* **DOCUMENT EXTRACT**:
+===+
Microscale Tissue Models
for Alpha Particle Dosimetry
Principal Investigator: Dr. Wesley Bolch
Department: Biomedical Engineering
NCI funded study (R43 CA224643) with Rapid Dosimetry, LLC to establish alpha-particle cellular-level dosimetry within organs at risk for toxicity in radiopharmaceutical cancer therapy. The project is a collaboration with the University of Florida Department of Anatomy and Cell Biology, and utilizes a large collection of tissue histology slides for model construction.
Two organs that are most susceptible to toxicity from radiopharmaceuticals and are considered dose limiting are bone marrow and the kidney. While the cell population of bone marrow may decline after a high dose delivery, it will eventually regenerate itself. On the other hand, the kidney may experience a loss of function if enough damage is delivered to the organ. Additionally, bone marrow transplants are more readily accessible than those of kindeys.
This project involves the creation of polygon mesh models of the kidney. This includes imaging histology sections from the University of Florida histology library and then segmenting major structures from these images in order to construct a 3D model. This model will be used in radiation transport simulations for radiopharmaceutical therapy.
Project Responsibilities
Segmentation
Using the provided histology slides, after being sorted, aligned, and imaged, each region of interest (or ROI) is mapped out and each structure is labeled using 3D Slicer. In the case of the kidney, the structures of interest are the proximal and distal tubules, Bowman's capsule, and glomeruli. My task included identifying the center of each of the tubules and following them through the expanse of the slide deck.
The Model: Rhino
Using Rhinoceros, a commercial 3D computer graphics and computer-aided design application software, the segmentation from 3D Slicer is imported and a pipe function is applied to make the center points into the tubules. The tubules must be formed to fit a goal volume for both distal and proximal. All functions and volume calculations are run through the visual programming language, Grasshopper. My specific task was space filling residual tubules, those which are not immediately attached to the glomeruli, until the goal volume is achieved. I have performed this task on two separate ROIs.
+===+
* **USING THE INFORMATION**:
1. From the alpha particle dosimetry project page, write out everything from "Two organs that" down to "for radiopharmaceutical therapy.", word for word.
2. Check each statement against the alpha particle dosimetry project page and mark it yes or no, quoting the words that decide it: (a) The study is funded by the NCI. (b) Bone marrow is described as unable to regenerate after a high dose delivery. (c) The functions and volume calculations for the tubules are run in 3D Slicer.

* **SOURCE DATA**:
+===+
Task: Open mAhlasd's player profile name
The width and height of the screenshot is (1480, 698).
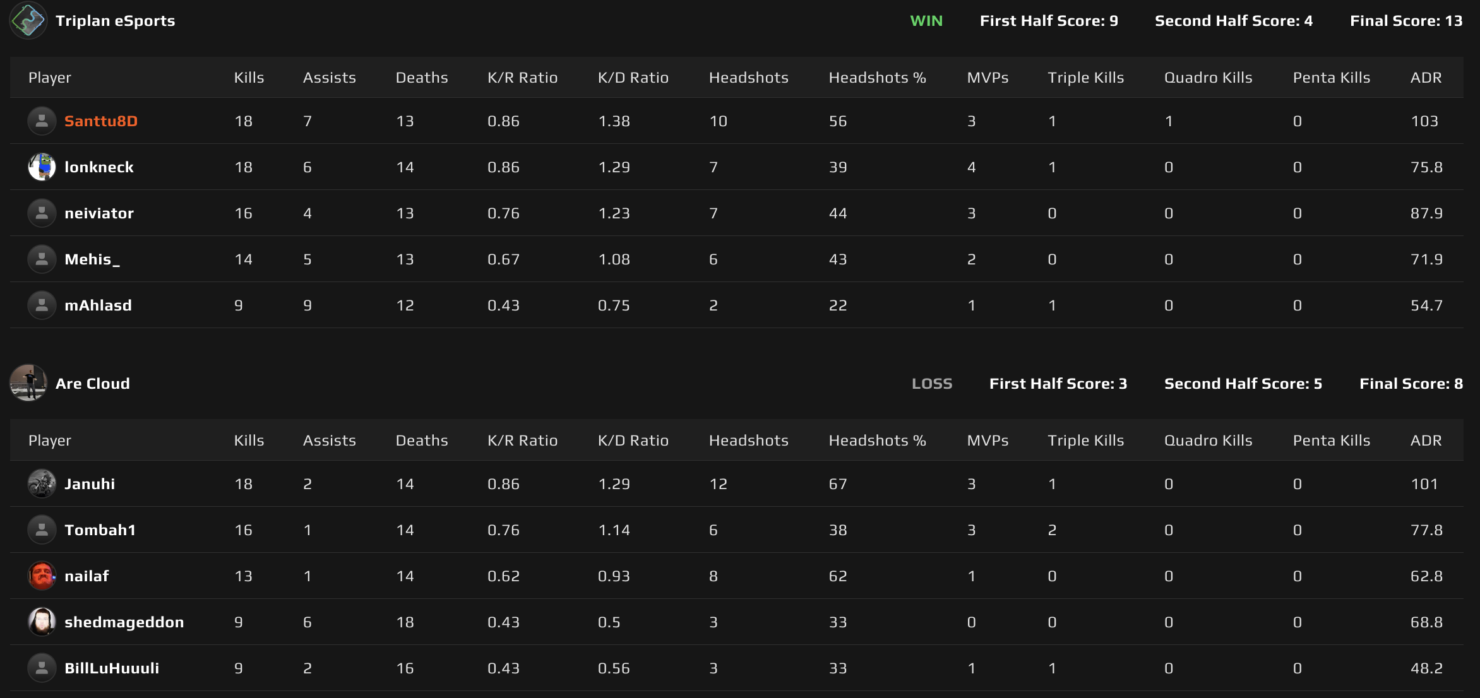Action: pos(98,305)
+===+
* **ANSWERS**:
1.
Two organs that are most susceptible to toxicity from radiopharmaceuticals and are considered dose limiting are bone marrow and the kidney. While the cell population of bone marrow may decline after a high dose delivery, it will eventually regenerate itself. On the other hand, the kidney may experience a loss of function if enough damage is delivered to the organ. Additionally, bone marrow transplants are more readily accessible than those of kindeys.
This project involves the creation of polygon mesh models of the kidney. This includes imaging histology sections from the University of Florida histology library and then segmenting major structures from these images in order to construct a 3D model. This model will be used in radiation transport simulations for radiopharmaceutical therapy.

2.
(a) Yes: "NCI funded study (R43 CA224643)"
(b) No: "it will eventually regenerate itself"
(c) No: "All functions and volume calculations are run through the visual programming language, Grasshopper."